TASK REQUIREMENTS: For the records below, print the lines from the line with "Click the 4. Nov volume bar" through the line with "Click the word dashboard in heading" exactly as written; include both end lines and exclude the rest.

EXERCISE INPUT:
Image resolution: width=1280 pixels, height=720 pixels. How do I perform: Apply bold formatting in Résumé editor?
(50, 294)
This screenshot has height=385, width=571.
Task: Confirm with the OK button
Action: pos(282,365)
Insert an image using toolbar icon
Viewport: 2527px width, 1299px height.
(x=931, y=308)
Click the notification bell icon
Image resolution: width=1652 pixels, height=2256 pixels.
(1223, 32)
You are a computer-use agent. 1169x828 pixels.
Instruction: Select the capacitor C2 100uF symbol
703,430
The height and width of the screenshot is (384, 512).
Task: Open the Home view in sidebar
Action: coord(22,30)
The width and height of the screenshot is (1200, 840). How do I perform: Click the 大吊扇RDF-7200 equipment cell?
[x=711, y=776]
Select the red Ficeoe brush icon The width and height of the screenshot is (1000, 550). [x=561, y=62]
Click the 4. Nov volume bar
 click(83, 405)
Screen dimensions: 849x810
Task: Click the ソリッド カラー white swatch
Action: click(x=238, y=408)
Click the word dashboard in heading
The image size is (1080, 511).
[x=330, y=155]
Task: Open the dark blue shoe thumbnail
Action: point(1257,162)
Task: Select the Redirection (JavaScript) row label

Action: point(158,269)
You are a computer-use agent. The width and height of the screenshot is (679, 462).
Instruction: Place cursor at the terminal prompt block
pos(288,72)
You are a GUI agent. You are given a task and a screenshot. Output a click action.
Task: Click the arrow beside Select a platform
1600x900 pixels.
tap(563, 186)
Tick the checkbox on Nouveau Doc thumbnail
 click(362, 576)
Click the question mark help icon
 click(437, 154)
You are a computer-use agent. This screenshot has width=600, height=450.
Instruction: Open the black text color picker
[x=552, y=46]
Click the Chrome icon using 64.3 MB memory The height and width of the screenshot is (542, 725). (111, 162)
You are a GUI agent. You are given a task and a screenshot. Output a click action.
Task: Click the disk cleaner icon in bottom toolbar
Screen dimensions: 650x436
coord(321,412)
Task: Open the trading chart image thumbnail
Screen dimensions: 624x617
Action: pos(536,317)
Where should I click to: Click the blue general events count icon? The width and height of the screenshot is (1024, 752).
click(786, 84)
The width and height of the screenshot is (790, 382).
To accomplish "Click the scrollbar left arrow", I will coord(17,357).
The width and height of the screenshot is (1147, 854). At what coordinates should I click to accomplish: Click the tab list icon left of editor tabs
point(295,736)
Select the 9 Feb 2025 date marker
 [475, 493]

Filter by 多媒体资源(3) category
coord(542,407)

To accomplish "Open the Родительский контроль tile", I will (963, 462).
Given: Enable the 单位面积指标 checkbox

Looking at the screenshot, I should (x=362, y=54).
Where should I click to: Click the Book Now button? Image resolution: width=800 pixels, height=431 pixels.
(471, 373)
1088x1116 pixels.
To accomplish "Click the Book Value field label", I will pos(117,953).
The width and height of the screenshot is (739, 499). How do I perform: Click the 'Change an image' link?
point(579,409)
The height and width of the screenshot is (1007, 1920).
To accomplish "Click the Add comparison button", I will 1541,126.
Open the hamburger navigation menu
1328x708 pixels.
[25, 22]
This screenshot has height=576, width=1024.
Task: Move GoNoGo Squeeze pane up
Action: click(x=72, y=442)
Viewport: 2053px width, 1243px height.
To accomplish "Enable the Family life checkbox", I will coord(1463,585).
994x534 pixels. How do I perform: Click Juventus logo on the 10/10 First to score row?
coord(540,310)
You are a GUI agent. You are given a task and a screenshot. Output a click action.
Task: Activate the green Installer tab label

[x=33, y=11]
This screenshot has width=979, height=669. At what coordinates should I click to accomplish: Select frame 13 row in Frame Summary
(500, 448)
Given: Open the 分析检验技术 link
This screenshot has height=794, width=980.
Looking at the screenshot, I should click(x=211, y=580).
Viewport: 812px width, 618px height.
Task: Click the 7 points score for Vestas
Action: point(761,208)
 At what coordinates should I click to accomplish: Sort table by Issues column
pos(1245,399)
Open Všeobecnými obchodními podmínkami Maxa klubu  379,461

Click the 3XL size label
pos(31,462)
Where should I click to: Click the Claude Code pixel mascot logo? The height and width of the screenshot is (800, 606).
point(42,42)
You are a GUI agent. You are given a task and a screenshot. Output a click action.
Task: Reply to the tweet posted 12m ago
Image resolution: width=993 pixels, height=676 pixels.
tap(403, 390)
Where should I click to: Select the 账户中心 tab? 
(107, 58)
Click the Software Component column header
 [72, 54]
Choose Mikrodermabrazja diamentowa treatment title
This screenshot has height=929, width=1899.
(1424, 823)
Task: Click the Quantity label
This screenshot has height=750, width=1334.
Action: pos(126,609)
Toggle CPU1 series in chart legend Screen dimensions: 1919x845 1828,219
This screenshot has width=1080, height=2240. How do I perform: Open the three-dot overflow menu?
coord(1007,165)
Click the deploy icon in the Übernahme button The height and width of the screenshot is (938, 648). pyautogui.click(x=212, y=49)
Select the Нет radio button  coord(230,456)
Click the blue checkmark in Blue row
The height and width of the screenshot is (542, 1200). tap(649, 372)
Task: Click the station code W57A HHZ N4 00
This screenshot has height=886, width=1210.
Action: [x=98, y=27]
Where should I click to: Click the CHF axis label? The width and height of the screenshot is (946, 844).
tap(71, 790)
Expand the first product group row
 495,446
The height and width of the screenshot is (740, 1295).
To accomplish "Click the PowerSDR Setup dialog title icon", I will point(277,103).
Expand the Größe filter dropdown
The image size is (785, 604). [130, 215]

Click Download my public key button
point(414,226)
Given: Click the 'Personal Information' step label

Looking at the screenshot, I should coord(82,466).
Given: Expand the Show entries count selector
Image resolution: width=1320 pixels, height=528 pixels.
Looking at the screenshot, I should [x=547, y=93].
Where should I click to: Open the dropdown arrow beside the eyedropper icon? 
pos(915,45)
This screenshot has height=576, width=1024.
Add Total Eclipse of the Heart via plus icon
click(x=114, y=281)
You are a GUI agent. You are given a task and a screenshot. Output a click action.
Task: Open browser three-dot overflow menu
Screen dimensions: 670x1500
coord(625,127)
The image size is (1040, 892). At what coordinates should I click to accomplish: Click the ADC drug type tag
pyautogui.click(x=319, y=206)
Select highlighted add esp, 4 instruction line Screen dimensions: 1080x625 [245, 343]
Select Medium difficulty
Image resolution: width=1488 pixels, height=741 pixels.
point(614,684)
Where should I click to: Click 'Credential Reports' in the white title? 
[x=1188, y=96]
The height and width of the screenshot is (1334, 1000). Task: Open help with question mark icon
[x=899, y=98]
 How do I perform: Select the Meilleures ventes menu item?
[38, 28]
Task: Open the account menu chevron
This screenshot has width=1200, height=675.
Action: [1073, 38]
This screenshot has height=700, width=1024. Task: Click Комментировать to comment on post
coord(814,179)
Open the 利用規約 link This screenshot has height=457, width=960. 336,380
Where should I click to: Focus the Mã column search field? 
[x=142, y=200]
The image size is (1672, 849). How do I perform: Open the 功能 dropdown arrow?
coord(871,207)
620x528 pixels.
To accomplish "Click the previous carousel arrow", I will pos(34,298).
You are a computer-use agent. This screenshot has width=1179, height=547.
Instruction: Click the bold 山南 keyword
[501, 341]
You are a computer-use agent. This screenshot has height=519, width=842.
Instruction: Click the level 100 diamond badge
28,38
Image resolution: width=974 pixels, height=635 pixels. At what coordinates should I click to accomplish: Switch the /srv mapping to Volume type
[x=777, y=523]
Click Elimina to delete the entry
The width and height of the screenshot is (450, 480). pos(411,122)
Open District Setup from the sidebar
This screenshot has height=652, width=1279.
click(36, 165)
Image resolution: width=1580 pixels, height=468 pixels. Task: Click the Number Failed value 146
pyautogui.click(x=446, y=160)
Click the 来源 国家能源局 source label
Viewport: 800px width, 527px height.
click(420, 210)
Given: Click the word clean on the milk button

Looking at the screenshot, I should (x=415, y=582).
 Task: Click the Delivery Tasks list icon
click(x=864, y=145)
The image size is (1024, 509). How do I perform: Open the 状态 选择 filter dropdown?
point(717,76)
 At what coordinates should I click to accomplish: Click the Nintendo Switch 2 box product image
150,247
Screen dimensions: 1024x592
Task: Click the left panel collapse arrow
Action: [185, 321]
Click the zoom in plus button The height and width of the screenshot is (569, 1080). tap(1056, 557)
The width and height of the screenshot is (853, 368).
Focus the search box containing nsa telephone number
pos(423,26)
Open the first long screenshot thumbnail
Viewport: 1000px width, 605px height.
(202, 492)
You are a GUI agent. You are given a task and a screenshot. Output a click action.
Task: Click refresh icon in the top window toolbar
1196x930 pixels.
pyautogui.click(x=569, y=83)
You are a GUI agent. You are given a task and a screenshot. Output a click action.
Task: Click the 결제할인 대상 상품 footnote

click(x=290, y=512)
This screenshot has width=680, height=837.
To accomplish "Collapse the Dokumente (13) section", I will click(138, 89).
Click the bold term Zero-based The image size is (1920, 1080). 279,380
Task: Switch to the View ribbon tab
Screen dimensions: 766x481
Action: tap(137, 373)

ANSWER SPACE:
Click the 4. Nov volume bar
 click(83, 405)
Screen dimensions: 849x810
Task: Click the ソリッド カラー white swatch
Action: click(x=238, y=408)
Click the word dashboard in heading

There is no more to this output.